◆ **Task item**: In the records, find each line where "agent" occurs, and copy it.

◆ **Input data**:
______

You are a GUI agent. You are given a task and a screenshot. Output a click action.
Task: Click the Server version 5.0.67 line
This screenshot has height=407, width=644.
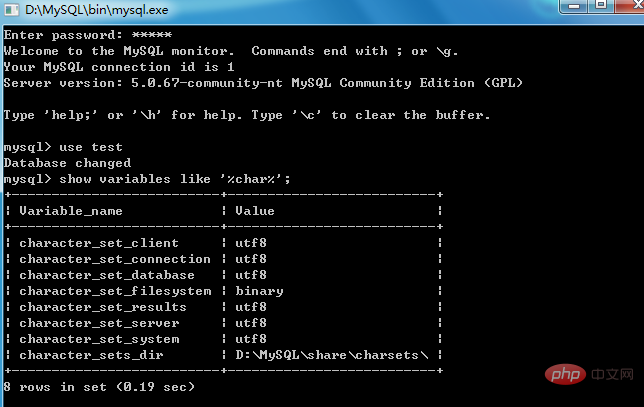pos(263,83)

______

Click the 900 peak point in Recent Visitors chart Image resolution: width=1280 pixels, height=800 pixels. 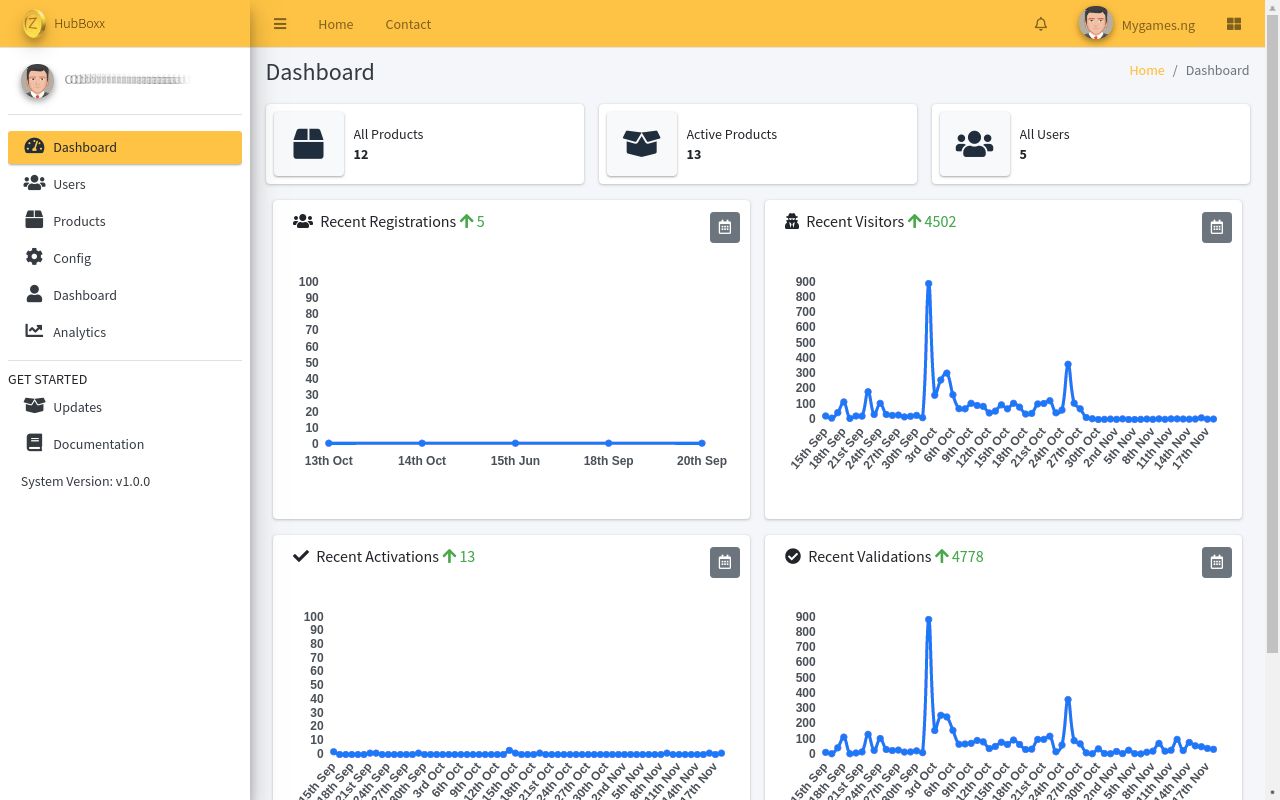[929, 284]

______

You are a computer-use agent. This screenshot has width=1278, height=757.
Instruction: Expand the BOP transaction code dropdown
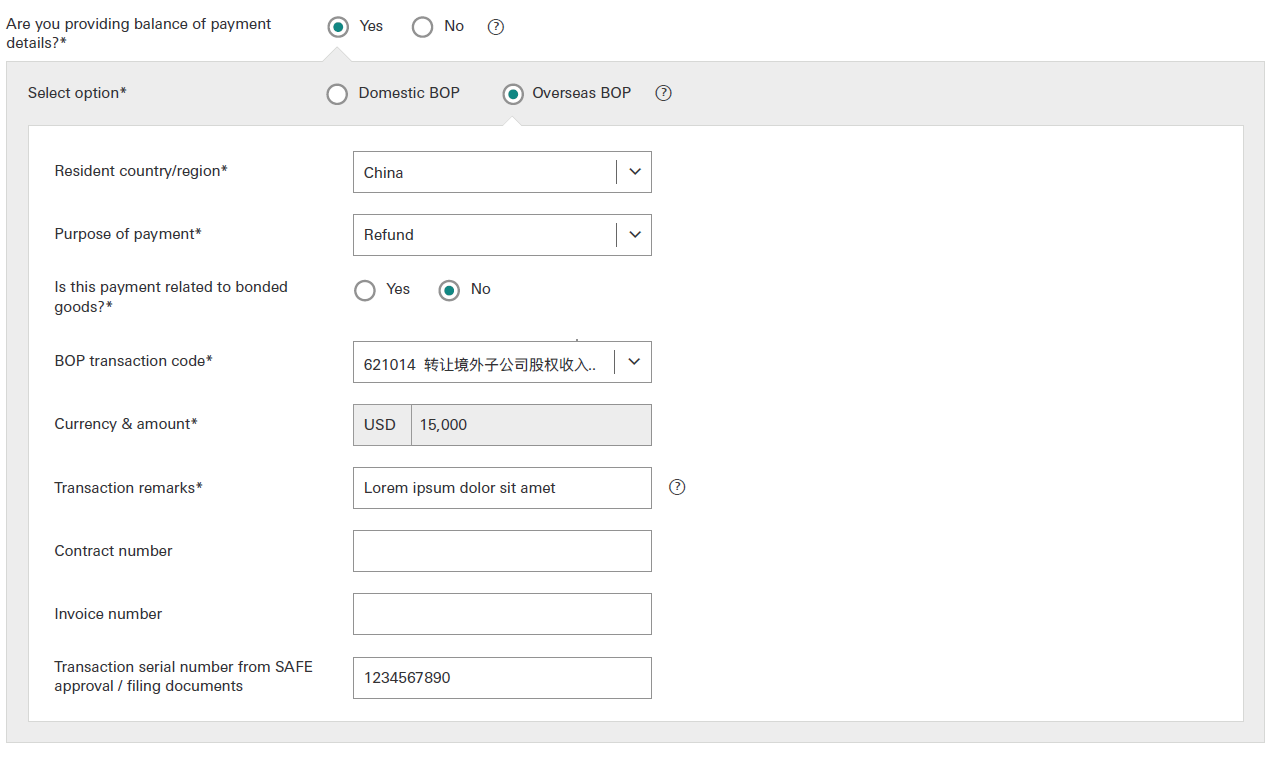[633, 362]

______

◆ **Written solution**:
You are a GUI agent. You are given a task and a screenshot. Output a click action.
You are a computer-use agent. This screenshot has width=1278, height=757.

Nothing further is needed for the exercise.